In his New York Times bestselling book The God Delusion, British evolutionary biologist Richard Dawkins argued that God does not exist, and that rational human beings should stop coddling people with the mistaken belief that he does. His decision to take science on the offensive in its conflict with faith helped fuel the New Atheist movement. Now he’s taking that fight to young readers with The Magic Of Reality: How We Know What’s Really True, which may as well be New Atheism’s picture Bible.
Each chapter starts with a question a child might ask, like “Who was the first person?” “Why do we have night and day?” and “When and how did everything begin?” Dawkins then lays out a series of tales that seek to answer those questions, giving equal weight to ancient Greek or Egyptian myths as he does to stories from the Bible, which is to say none at all. His premise is that the ways ancient peoples explained the setting of the sun, earthquakes, and rainbows are entertaining tales, but that the actual science behind these things is far more magical because it’s real.
In his romp through physical science, chemistry, biology, astrophysics, and cosmology, it can be hard to tell what age group Dawkins is actually writing for. He explains simple concepts like atoms, but then gets deep into a discussion of red shifts and standard candles to discuss how scientists determine the age of stars. Unsurprisingly, the chapters where he delves into evolutionary biology are the best, drawing on points he made in The Blind Watchmaker and The Ancestor’s Tale as he shows how incremental change over millions of years is responsible for the fact that humans can trace their genetic history back to fish. When he gets into chapters on fields he’s less familiar with, he regularly acknowledges there are things about the science he doesn’t fully understand, but that’s okay. His point is that people can make progress so long as they acknowledge that everything has an explanation, rather than being supernatural, thus unexplainable. At other times, he states that the topics are far more complex than the details he’s giving, proving a basic groundwork meant to encourage his audience to read more about the topics that interest them.
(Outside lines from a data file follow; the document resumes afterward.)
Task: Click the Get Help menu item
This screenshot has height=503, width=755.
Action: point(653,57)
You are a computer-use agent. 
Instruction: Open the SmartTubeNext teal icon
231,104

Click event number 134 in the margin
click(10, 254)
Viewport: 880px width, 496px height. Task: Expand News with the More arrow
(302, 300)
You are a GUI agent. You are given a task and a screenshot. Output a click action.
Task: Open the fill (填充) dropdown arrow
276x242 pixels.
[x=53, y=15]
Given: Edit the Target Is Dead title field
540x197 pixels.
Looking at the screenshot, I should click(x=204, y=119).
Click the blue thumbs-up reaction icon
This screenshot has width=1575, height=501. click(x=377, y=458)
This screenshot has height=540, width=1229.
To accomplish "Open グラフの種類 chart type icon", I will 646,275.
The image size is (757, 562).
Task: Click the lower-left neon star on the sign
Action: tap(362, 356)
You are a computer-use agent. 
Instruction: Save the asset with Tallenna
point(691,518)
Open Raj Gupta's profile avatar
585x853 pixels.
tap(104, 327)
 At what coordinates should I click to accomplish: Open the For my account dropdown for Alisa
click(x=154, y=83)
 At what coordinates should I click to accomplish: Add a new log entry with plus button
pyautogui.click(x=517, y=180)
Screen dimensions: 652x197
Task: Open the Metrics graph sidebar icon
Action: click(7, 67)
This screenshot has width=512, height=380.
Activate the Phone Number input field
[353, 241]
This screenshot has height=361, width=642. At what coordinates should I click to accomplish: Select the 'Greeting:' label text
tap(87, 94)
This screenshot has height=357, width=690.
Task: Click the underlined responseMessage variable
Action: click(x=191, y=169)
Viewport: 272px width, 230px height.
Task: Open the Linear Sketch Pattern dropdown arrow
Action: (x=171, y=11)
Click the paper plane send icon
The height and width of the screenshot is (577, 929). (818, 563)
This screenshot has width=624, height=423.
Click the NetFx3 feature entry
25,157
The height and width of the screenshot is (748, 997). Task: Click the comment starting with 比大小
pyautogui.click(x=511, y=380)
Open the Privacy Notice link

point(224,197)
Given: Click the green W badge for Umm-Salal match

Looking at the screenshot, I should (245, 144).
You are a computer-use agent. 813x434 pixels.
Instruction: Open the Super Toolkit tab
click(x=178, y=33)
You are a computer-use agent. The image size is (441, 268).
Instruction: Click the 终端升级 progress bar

Each page features illustrations by Dave McKean, best known for his partnership with Neil Gaiman, as an illustrator and filmmaker. Many of his contributions are fairly standard science-book images and diagrams, meant to make the facts more accessible. McKean’s fanciful style really shines when illustrating myths or creating speculative pictures of extraterrestrial life, like an armored mouse that could inhabit a high-gravity world. It’s a weird project, to be sure, but it’s an effective primer on the power of science and how those things that are still unknown are far from unknowable.